In the months immediately after Sept. 11, 2001, attack, tourists and out-of-town customers all but disapeared and sales slumped in the area. Some retailers closed their doors.

“I see that starting to turn around,” Sinder said. “Each week there are more people out there shopping. Weekends are getting busier.”
To be sure, the lower Broadway area always has had strong traffic that includes a broad cross section of customers. Side-streets retailers, home largely to fashion retailers, had been less fortunate, broker said.

Now, these side streets, among them Mercer, Greene and Wooster, “offer the best value,” said Robert Cohen, executive vice president of Robert K. Futterman & Associates, who recently brokered leases in the area for Sharper Image, the grown-ups’ toy store, inked a 10-year lease for 2,500 square at 98 Greene St. and adidas Originals, a new concept store operated by the footwear maker, opened in 3,700 square feet at 134-136 Wooster St. Agent Provocateur, a retailer of designer lingerie, moved into 2,200 square feet at 133 Mercer St.
The downturn in traffic has caused some landlords to rethink rents, whcih had been climbing before Sept. 11 as tony retailers, among them Chanel, Cartier, Louis Vuitton and Salvatore Ferragamo, sought stores in a neighborhood known as a home to artists and galleries.
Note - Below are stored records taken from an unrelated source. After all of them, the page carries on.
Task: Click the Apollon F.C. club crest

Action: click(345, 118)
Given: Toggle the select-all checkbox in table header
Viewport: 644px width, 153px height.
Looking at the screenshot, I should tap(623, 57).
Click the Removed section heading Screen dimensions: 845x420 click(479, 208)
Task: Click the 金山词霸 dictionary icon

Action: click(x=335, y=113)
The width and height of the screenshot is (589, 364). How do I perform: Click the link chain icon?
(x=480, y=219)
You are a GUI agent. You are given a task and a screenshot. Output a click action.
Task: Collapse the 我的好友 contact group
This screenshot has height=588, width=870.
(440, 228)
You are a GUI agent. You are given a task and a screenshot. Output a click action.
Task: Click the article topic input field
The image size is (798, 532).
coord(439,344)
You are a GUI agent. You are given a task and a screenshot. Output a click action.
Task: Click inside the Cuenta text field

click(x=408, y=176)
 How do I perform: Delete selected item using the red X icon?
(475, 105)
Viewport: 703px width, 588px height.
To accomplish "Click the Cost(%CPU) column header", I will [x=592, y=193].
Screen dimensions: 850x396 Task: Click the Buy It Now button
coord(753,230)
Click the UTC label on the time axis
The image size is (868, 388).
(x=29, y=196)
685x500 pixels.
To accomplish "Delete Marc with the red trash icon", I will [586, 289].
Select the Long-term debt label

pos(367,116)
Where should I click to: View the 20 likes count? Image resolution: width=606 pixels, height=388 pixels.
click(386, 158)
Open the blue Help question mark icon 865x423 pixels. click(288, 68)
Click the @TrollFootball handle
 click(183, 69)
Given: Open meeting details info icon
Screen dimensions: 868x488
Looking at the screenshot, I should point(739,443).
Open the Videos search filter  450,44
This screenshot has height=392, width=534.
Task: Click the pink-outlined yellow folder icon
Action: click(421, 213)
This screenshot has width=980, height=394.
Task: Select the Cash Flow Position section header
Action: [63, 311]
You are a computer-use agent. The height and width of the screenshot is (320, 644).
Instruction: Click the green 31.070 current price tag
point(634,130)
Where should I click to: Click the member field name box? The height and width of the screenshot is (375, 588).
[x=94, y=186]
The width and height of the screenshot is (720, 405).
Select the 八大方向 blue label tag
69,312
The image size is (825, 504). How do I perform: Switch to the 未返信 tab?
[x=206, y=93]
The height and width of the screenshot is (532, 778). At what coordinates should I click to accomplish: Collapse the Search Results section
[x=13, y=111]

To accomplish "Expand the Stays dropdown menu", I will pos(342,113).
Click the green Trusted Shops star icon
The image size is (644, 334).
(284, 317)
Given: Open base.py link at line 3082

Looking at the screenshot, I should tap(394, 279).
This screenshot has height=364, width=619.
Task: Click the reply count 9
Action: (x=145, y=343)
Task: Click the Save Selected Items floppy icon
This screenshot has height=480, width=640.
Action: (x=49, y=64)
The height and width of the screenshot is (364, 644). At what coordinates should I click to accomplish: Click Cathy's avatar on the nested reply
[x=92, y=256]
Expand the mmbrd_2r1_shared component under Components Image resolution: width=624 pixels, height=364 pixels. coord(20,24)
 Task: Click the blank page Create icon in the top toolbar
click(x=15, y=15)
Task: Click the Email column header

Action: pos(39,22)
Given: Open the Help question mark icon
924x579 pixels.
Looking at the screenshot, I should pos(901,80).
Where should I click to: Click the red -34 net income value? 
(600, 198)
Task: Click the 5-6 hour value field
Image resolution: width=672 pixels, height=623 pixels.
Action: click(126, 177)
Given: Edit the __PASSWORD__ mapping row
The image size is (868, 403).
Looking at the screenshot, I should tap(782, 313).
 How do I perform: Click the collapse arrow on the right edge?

“It made the landlords get realistic on what rents can be gotten for that neighborhood, ” Consolo said.

Now, rents are down to $250 per square foot from $400 to $500 before last year’s attack, she said.

Manhattan’s East 57th Street at Madison Avenue, by comparison, has the highest retail rents in the world at $700 per square foot, according to an annual survey by Cushman & Wakefield Inc.

“There are plenty of retailers willing to take advantage of [lower SoHo rentals],” Cohen said. “There is still a lot of business to be done down there.”